| Task description |
Copy out all the records exactly.

| Data for review |
------------------------

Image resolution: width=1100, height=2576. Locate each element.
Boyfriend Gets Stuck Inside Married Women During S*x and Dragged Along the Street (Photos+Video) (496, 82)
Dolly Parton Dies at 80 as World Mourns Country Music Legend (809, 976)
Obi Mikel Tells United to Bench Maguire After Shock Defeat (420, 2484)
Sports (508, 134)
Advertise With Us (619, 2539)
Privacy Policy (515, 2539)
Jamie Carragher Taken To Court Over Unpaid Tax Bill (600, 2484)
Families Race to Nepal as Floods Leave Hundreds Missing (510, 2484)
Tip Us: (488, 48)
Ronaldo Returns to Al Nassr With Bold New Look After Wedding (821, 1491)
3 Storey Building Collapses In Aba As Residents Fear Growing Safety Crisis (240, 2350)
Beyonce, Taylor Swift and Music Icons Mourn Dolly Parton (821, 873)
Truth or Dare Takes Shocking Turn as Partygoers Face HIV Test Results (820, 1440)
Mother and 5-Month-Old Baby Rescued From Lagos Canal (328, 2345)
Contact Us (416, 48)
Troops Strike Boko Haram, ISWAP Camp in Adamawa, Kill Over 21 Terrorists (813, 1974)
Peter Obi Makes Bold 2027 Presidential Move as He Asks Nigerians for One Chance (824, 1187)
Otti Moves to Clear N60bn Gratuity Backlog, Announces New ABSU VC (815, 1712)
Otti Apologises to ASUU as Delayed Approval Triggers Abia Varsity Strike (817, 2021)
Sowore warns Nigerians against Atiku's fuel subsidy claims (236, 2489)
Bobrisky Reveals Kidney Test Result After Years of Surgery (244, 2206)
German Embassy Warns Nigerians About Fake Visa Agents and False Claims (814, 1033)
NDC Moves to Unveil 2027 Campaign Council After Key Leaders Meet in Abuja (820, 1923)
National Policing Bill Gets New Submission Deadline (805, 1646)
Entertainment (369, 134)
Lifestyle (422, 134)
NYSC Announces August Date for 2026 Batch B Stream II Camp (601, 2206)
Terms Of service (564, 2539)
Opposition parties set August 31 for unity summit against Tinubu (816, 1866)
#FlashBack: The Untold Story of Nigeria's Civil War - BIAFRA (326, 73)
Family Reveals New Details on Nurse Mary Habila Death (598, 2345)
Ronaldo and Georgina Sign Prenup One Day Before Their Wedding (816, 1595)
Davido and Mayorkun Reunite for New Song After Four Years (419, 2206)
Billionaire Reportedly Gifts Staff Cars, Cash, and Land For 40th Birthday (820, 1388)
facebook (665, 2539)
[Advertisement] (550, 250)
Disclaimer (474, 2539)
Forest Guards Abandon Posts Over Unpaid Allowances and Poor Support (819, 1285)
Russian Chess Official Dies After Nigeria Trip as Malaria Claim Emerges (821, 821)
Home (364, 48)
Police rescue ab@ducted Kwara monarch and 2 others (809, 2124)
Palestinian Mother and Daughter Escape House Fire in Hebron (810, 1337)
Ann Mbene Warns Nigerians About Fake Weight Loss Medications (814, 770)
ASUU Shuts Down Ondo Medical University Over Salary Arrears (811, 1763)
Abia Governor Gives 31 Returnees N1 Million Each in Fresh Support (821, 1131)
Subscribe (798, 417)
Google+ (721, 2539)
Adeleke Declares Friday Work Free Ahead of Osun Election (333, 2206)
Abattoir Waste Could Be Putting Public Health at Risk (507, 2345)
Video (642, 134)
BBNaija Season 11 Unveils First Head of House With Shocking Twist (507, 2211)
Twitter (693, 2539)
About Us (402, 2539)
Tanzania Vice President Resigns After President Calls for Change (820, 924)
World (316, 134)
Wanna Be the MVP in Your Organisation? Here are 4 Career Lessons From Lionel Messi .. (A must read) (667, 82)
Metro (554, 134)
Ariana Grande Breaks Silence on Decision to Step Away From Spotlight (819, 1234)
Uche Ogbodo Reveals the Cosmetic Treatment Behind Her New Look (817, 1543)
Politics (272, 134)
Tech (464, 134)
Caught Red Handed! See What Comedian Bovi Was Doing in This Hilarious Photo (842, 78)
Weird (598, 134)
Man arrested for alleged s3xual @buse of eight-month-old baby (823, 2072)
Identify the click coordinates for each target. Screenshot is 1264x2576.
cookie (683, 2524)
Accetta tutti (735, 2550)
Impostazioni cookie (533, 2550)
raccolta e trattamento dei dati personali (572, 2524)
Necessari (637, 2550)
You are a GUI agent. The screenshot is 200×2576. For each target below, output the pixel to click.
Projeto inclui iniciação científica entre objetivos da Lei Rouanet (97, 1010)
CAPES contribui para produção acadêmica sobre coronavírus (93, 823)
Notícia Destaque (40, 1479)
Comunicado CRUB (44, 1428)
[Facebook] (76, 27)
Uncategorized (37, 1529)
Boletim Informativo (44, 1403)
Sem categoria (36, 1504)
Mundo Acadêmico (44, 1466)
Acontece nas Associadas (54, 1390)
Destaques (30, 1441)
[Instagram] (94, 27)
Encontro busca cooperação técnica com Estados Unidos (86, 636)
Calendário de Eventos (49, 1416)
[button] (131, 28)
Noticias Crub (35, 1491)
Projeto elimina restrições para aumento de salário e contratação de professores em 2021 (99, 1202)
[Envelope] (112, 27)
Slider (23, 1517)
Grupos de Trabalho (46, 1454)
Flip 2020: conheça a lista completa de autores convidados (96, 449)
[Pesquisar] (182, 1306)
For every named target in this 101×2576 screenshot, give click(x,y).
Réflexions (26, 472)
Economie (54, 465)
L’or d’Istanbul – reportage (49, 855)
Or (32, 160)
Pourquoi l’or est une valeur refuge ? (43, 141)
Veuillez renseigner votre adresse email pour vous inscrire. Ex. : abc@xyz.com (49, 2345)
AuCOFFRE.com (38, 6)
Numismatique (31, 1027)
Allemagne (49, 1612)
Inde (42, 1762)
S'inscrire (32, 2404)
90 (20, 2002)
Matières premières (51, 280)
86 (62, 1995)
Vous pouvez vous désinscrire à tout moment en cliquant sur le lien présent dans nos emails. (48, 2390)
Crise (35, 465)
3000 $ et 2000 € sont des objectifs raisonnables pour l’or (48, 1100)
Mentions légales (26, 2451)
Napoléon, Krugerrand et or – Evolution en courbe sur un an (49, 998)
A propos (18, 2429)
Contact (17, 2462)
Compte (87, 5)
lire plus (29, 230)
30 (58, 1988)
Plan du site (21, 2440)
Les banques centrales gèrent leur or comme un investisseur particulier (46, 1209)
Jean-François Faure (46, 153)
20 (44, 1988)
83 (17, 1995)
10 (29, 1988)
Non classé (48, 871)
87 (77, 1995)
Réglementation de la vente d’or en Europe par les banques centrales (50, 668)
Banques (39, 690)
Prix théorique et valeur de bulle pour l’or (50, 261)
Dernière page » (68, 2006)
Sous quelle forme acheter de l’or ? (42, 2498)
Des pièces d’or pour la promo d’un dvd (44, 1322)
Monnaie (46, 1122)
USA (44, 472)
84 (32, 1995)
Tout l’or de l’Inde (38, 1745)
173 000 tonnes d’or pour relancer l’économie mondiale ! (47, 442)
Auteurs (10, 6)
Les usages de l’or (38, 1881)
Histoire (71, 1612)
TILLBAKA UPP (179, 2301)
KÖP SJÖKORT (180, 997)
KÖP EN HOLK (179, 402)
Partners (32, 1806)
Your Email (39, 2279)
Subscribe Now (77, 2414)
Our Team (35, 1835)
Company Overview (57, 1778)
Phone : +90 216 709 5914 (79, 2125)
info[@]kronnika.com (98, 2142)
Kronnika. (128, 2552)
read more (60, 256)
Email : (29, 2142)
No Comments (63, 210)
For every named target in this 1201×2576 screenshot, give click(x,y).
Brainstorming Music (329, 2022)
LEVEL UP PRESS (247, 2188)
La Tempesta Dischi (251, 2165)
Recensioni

------------------------

| Written solution |
Image resolution: width=1100, height=2576. Locate each element.
Boyfriend Gets Stuck Inside Married Women During S*x and Dragged Along the Street (Photos+Video) (496, 82)
Dolly Parton Dies at 80 as World Mourns Country Music Legend (809, 976)
Obi Mikel Tells United to Bench Maguire After Shock Defeat (420, 2484)
Sports (508, 134)
Advertise With Us (619, 2539)
Privacy Policy (515, 2539)
Jamie Carragher Taken To Court Over Unpaid Tax Bill (600, 2484)
Families Race to Nepal as Floods Leave Hundreds Missing (510, 2484)
Tip Us: (488, 48)
Ronaldo Returns to Al Nassr With Bold New Look After Wedding (821, 1491)
3 Storey Building Collapses In Aba As Residents Fear Growing Safety Crisis (240, 2350)
Beyonce, Taylor Swift and Music Icons Mourn Dolly Parton (821, 873)
Truth or Dare Takes Shocking Turn as Partygoers Face HIV Test Results (820, 1440)
Mother and 5-Month-Old Baby Rescued From Lagos Canal (328, 2345)
Contact Us (416, 48)
Troops Strike Boko Haram, ISWAP Camp in Adamawa, Kill Over 21 Terrorists (813, 1974)
Peter Obi Makes Bold 2027 Presidential Move as He Asks Nigerians for One Chance (824, 1187)
Otti Moves to Clear N60bn Gratuity Backlog, Announces New ABSU VC (815, 1712)
Otti Apologises to ASUU as Delayed Approval Triggers Abia Varsity Strike (817, 2021)
Sowore warns Nigerians against Atiku's fuel subsidy claims (236, 2489)
Bobrisky Reveals Kidney Test Result After Years of Surgery (244, 2206)
German Embassy Warns Nigerians About Fake Visa Agents and False Claims (814, 1033)
NDC Moves to Unveil 2027 Campaign Council After Key Leaders Meet in Abuja (820, 1923)
National Policing Bill Gets New Submission Deadline (805, 1646)
Entertainment (369, 134)
Lifestyle (422, 134)
NYSC Announces August Date for 2026 Batch B Stream II Camp (601, 2206)
Terms Of service (564, 2539)
Opposition parties set August 31 for unity summit against Tinubu (816, 1866)
#FlashBack: The Untold Story of Nigeria's Civil War - BIAFRA (326, 73)
Family Reveals New Details on Nurse Mary Habila Death (598, 2345)
Ronaldo and Georgina Sign Prenup One Day Before Their Wedding (816, 1595)
Davido and Mayorkun Reunite for New Song After Four Years (419, 2206)
Billionaire Reportedly Gifts Staff Cars, Cash, and Land For 40th Birthday (820, 1388)
facebook (665, 2539)
[Advertisement] (550, 250)
Disclaimer (474, 2539)
Forest Guards Abandon Posts Over Unpaid Allowances and Poor Support (819, 1285)
Russian Chess Official Dies After Nigeria Trip as Malaria Claim Emerges (821, 821)
Home (364, 48)
Police rescue ab@ducted Kwara monarch and 2 others (809, 2124)
Palestinian Mother and Daughter Escape House Fire in Hebron (810, 1337)
Ann Mbene Warns Nigerians About Fake Weight Loss Medications (814, 770)
ASUU Shuts Down Ondo Medical University Over Salary Arrears (811, 1763)
Abia Governor Gives 31 Returnees N1 Million Each in Fresh Support (821, 1131)
Subscribe (798, 417)
Google+ (721, 2539)
Adeleke Declares Friday Work Free Ahead of Osun Election (333, 2206)
Abattoir Waste Could Be Putting Public Health at Risk (507, 2345)
Video (642, 134)
BBNaija Season 11 Unveils First Head of House With Shocking Twist (507, 2211)
Twitter (693, 2539)
About Us (402, 2539)
Tanzania Vice President Resigns After President Calls for Change (820, 924)
World (316, 134)
Wanna Be the MVP in Your Organisation? Here are 4 Career Lessons From Lionel Messi .. (A must read) (667, 82)
Metro (554, 134)
Ariana Grande Breaks Silence on Decision to Step Away From Spotlight (819, 1234)
Uche Ogbodo Reveals the Cosmetic Treatment Behind Her New Look (817, 1543)
Politics (272, 134)
Tech (464, 134)
Caught Red Handed! See What Comedian Bovi Was Doing in This Hilarious Photo (842, 78)
Weird (598, 134)
Man arrested for alleged s3xual @buse of eight-month-old baby (823, 2072)
Identify the click coordinates for each target. Screenshot is 1264x2576.
cookie (683, 2524)
Accetta tutti (735, 2550)
Impostazioni cookie (533, 2550)
raccolta e trattamento dei dati personali (572, 2524)
Necessari (637, 2550)
You are a GUI agent. The screenshot is 200×2576. For each target below, output the pixel to click.
Projeto inclui iniciação científica entre objetivos da Lei Rouanet (97, 1010)
CAPES contribui para produção acadêmica sobre coronavírus (93, 823)
Notícia Destaque (40, 1479)
Comunicado CRUB (44, 1428)
[Facebook] (76, 27)
Uncategorized (37, 1529)
Boletim Informativo (44, 1403)
Sem categoria (36, 1504)
Mundo Acadêmico (44, 1466)
Acontece nas Associadas (54, 1390)
Destaques (30, 1441)
[Instagram] (94, 27)
Encontro busca cooperação técnica com Estados Unidos (86, 636)
Calendário de Eventos (49, 1416)
[button] (131, 28)
Noticias Crub (35, 1491)
Projeto elimina restrições para aumento de salário e contratação de professores em 2021 (99, 1202)
[Envelope] (112, 27)
Slider (23, 1517)
Grupos de Trabalho (46, 1454)
Flip 2020: conheça a lista completa de autores convidados (96, 449)
[Pesquisar] (182, 1306)
For every named target in this 101×2576 screenshot, give click(x,y).
Réflexions (26, 472)
Economie (54, 465)
L’or d’Istanbul – reportage (49, 855)
Or (32, 160)
Pourquoi l’or est une valeur refuge ? (43, 141)
Veuillez renseigner votre adresse email pour vous inscrire. Ex. : abc@xyz.com (49, 2345)
AuCOFFRE.com (38, 6)
Numismatique (31, 1027)
Allemagne (49, 1612)
Inde (42, 1762)
S'inscrire (32, 2404)
90 (20, 2002)
Matières premières (51, 280)
86 (62, 1995)
Vous pouvez vous désinscrire à tout moment en cliquant sur le lien présent dans nos emails. (48, 2390)
Crise (35, 465)
3000 $ et 2000 € sont des objectifs raisonnables pour l’or (48, 1100)
Mentions légales (26, 2451)
Napoléon, Krugerrand et or – Evolution en courbe sur un an (49, 998)
A propos (18, 2429)
Contact (17, 2462)
Compte (87, 5)
lire plus (29, 230)
30 (58, 1988)
Plan du site (21, 2440)
Les banques centrales gèrent leur or comme un investisseur particulier (46, 1209)
Jean-François Faure (46, 153)
20 (44, 1988)
83 (17, 1995)
10 (29, 1988)
Non classé (48, 871)
87 (77, 1995)
Réglementation de la vente d’or en Europe par les banques centrales (50, 668)
Banques (39, 690)
Prix théorique et valeur de bulle pour l’or (50, 261)
Dernière page » (68, 2006)
Sous quelle forme acheter de l’or ? (42, 2498)
Des pièces d’or pour la promo d’un dvd (44, 1322)
Monnaie (46, 1122)
USA (44, 472)
84 (32, 1995)
Tout l’or de l’Inde (38, 1745)
173 000 tonnes d’or pour relancer l’économie mondiale ! (47, 442)
Auteurs (10, 6)
Les usages de l’or (38, 1881)
Histoire (71, 1612)
TILLBAKA UPP (179, 2301)
KÖP SJÖKORT (180, 997)
KÖP EN HOLK (179, 402)
Partners (32, 1806)
Your Email (39, 2279)
Subscribe Now (77, 2414)
Our Team (35, 1835)
Company Overview (57, 1778)
Phone : +90 216 709 5914 (79, 2125)
info[@]kronnika.com (98, 2142)
Kronnika. (128, 2552)
read more (60, 256)
Email : (29, 2142)
No Comments (63, 210)
For every named target in this 1201×2576 screenshot, give click(x,y).
Brainstorming Music (329, 2022)
LEVEL UP PRESS (247, 2188)
La Tempesta Dischi (251, 2165)
Recensioni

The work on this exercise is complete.